Graduation rates are rising throughout the Washington area as schools adjust to a more rigorous method of calculating the number of caps thrown in the air each June. Fairfax County Public Schools topped the suburbs for “on-time graduation,” a figure that starts with schools’ freshman classes and counts the percentage that receives diplomas within four years. Traditionally, schools used a “leaver rate” that measured how many 12th-graders finish the year. But under requirements of the federal No Child Left Behind Act, more states are moving to the new “cohort rate,” seen as a more accurate picture of schools’ success.
In Fairfax, 91.4 percent of students graduated on time, nudging up slightly from last year’s 91.2 percent. Arlington Public Schools’ graduation rate also increased, from 86.9 percent to 87.5 percent, and Alexandria City Public Schools inched up from 78.7 percent to 79.2 percent.
| Pomp and Circumstance | ||||
| Percentage of the class of 2011 that graduated after four years: | ||||
| District | 2010 | 2011 | ||
| Fairfax | 91.2% | 91.4% | ||
| Arlington | 86.9% | 87.5% | ||
| Alexandria | 78.7% | 79.2% | ||
| Montgomery | n/a | 86.2% | ||
| Prince George’s | n/a | 76.2% | ||
| Virginia | 85.5% | 86.6% | ||
| Maryland | n/a | 82% | ||
| Note: This is the first year that Maryland and its counties have switched to the four-year rate. | ||||
Across the commonwealth, the on-time graduation rate rose 1 point to 86.6 percent.
This was the first year that Maryland used the “cohort rate” to describe graduation, and graduating seniors rang in at 82 percent.
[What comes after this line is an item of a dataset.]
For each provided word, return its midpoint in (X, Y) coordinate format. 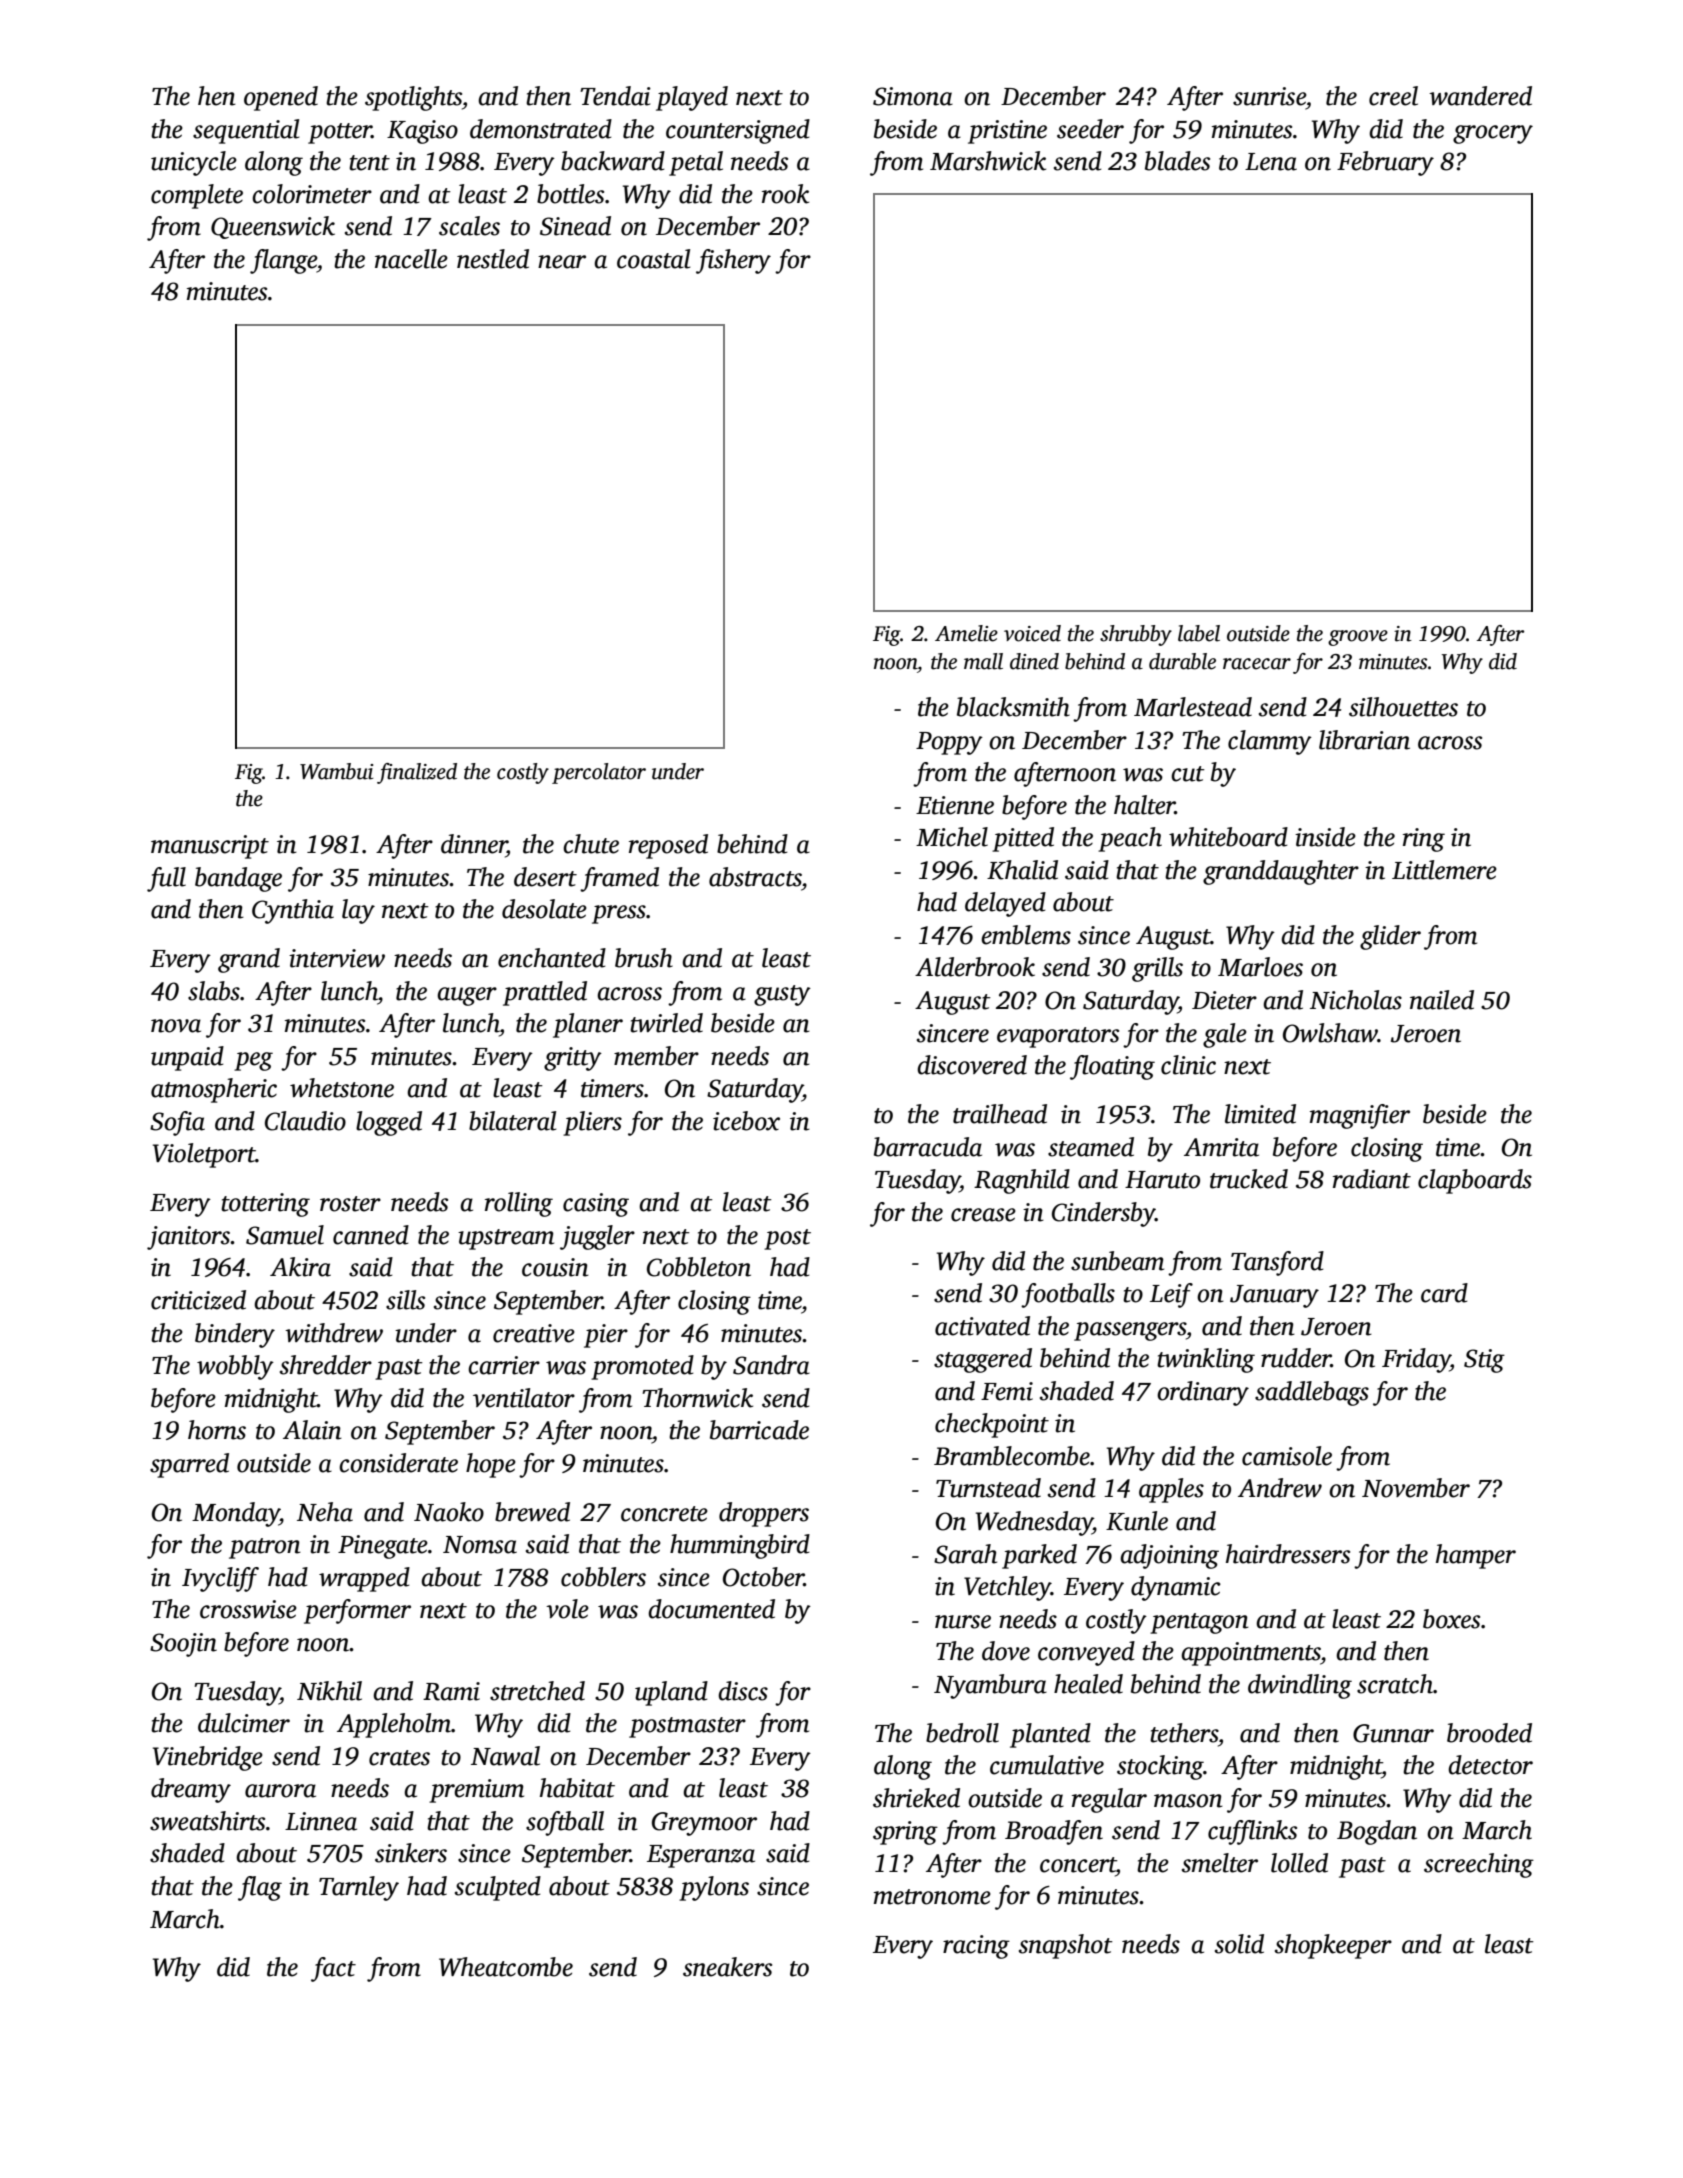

Under the former calculation method, Maryland’s 87-percent graduation rate was the highest in the state’s history. The District of Columbia expects to release graduation figures later this month.
In Prince George’s County Public Schools, the on-time rate was 76.2 percent.
Fairfax’s across-the-Potomac rival Montgomery posted a rate of 86.2 percent. School officials noted that under the former methodology, the rate would have been 90.7 percent, up from 90 percent in 2010, and the highest rate since 2006.
“However you calculate the graduation rate, Montgomery County is doing well and is outperforming public schools across the state,” said school board President Christopher Barclay. “However, we will not be satisfied until every student in our schools is graduating on time and ready for college and the careers of the 21st century.”
Under No Child Left Behind, schools are judged on student scores on standardized state exams and their graduation rates. Many more high schools across both Maryland and Virginia failed to meet “adequate yearly progress” under the new graduation calculations.
Maryland and Virginia have indicated that they will seek waivers from No Child Left Behind’s regulations.
A number of machines have produced different ways of calculating graduation rates. An annual report from Education Week has ranked Montgomery as having the highest graduation rate among large school districts nationwide for three straight years. Fairfax came in second.
Virginia’s “graduation and completion index,” which tracks four-year cohorts but includes GEDs, put Arlington’s Wakefield High School in danger of losing its accreditation when the formula calculated Wakefield’s rate at 77 percent.